Sayangnya, tidak semua pihak mampu menyikapinya dengan pikiran terbuka. Pihak yang kontra marah besar saat sosok pemimpin idolanya 'dilecehkan' melalui meme tersebut.

Mereka tampak lebih sibuk membahas desain mahkota dan jargon "The King of Lip Service" yang disematkan terhadap Presiden Jokowi ketimbang beradu ide dan argumentasi mengenai ragam isu yang disinggung oleh pengurus BEM UI.

Lebih mirisnya lagi, mereka juga bahkan menyerang sisi pribadi mahasiswa, mulai dari IPK, idola, hiburan favorit, hingga unggahan terdahulu mereka.

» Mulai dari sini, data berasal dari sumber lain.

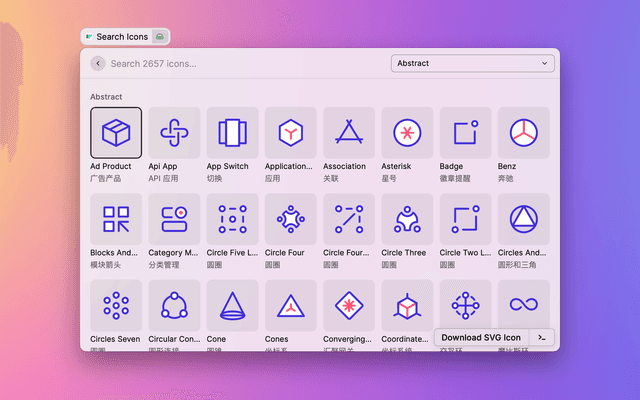Select the Badge icon
This screenshot has height=400, width=640.
[465, 133]
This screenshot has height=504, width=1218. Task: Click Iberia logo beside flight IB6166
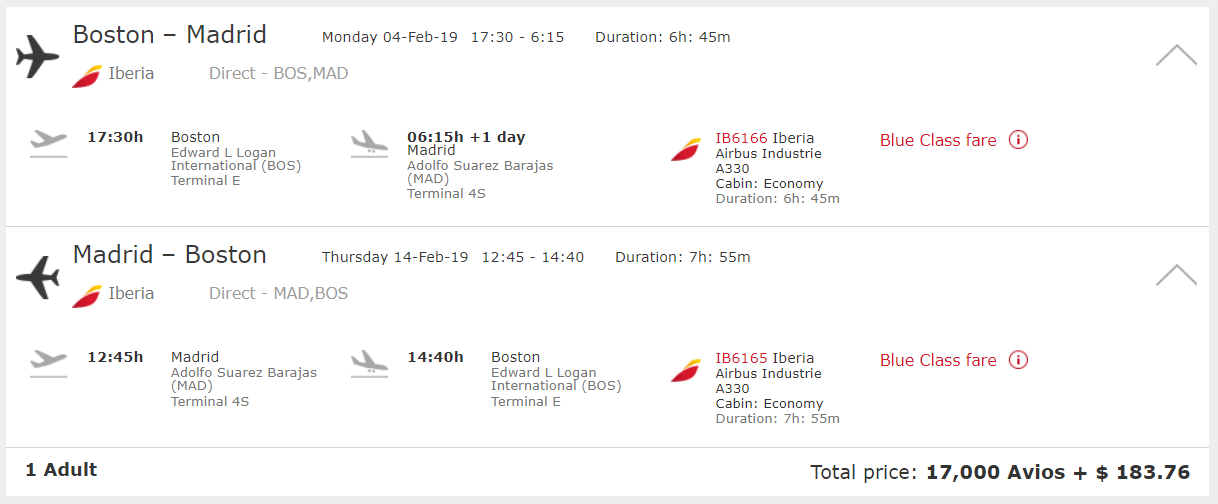686,149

"Ternyata kualitas mahasiswa UI seperti ini toh. Tidak berkualitas banget. Dari tahun ke tahun BEM UI kualitasnya menurun seperti ini. Itu ketua BEM-nya mahasiswa abadi, ya? IPK cumlaude 3,5 jadi asdos, tetapi tidak lulus-lulus," ucap salah satu netizen.

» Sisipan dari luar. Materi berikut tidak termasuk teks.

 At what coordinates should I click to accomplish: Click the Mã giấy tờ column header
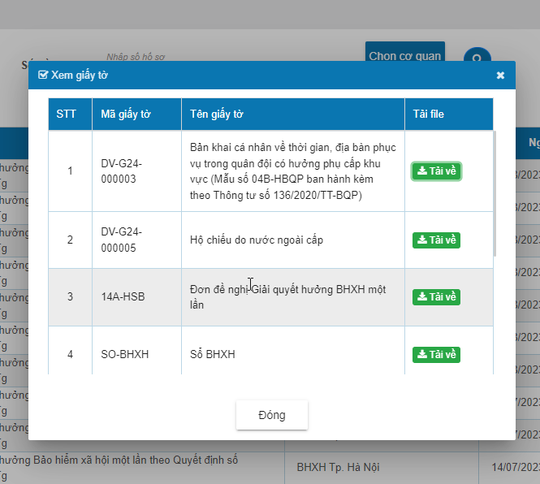coord(137,114)
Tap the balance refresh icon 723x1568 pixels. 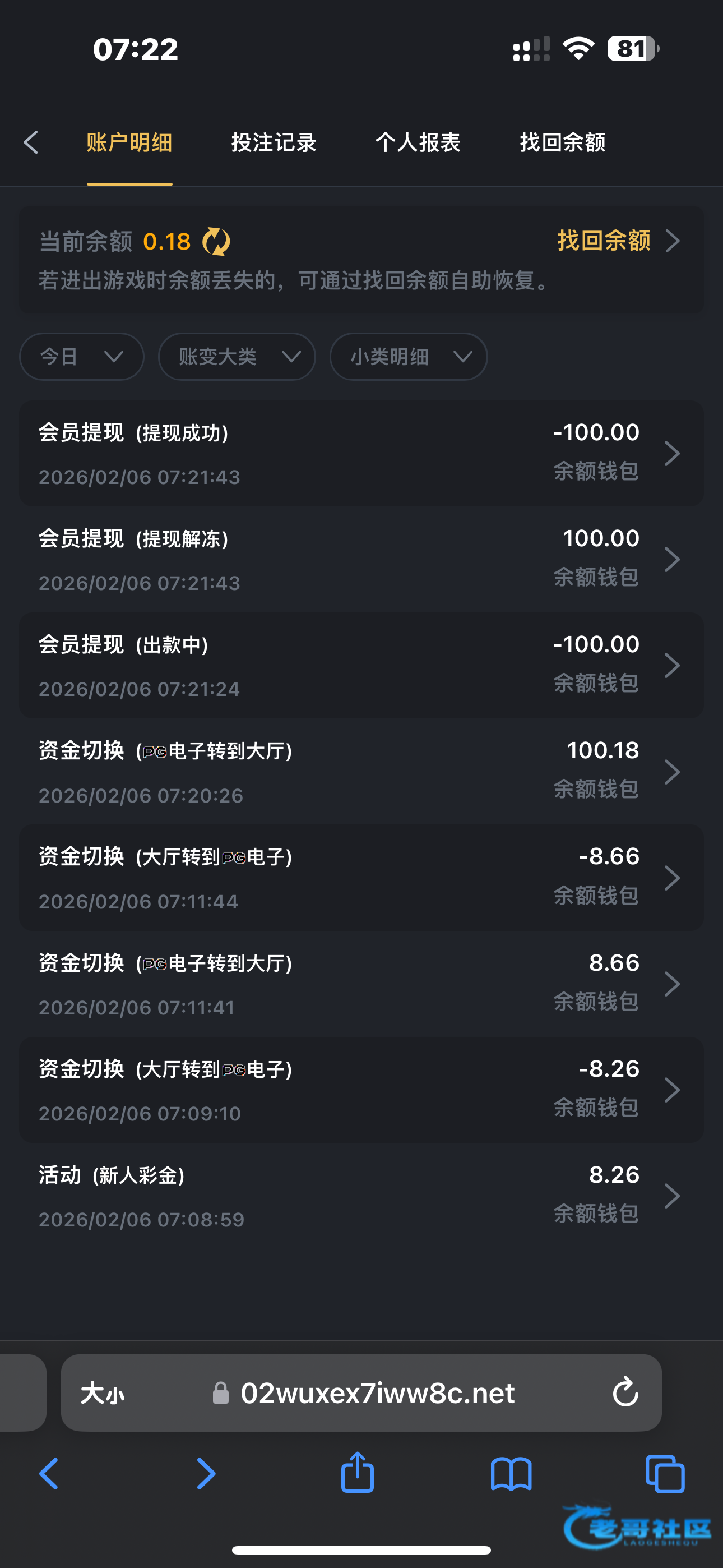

Tidak cukup hanya mengulik privasi dalam hal akademis, ada pula yang mengaitkan mereka dengan media sosial berbasis video dan gim yang tengah populer di kalangan remaja.

"Enggak ada geregetnya mahasiswa zaman sekarang. Kebanyakan main TikTok sama Mobile Legend," celoteh warganet yang lain.

Selain itu, ada pula yang menyinggung BTS dan Blackpink sebagai idola generasi milenial, dan hal-hal lain yang sejatinya tidak ada kaitannya sama sekali dengan kritik yang mereka kampanyekan.

Ilustrasi argumentum ad hominem. | sheepforcomics.wordpress.com
Ilustrasi argumentum ad hominem. | sheepforcomics.wordpress.com
Di hadapan metode berpikir, narasi semacam itu adalah manifestasi kesesatan logika (logical fallacy). Dalam bukunya "Dasar-Dasar Logika" (1999), E. Sumaryono mendefinisikan kesesatan logika sebagai proses penalaran atau argumentasi yang tidak logis, salah arah, sekaligus menyesatkan.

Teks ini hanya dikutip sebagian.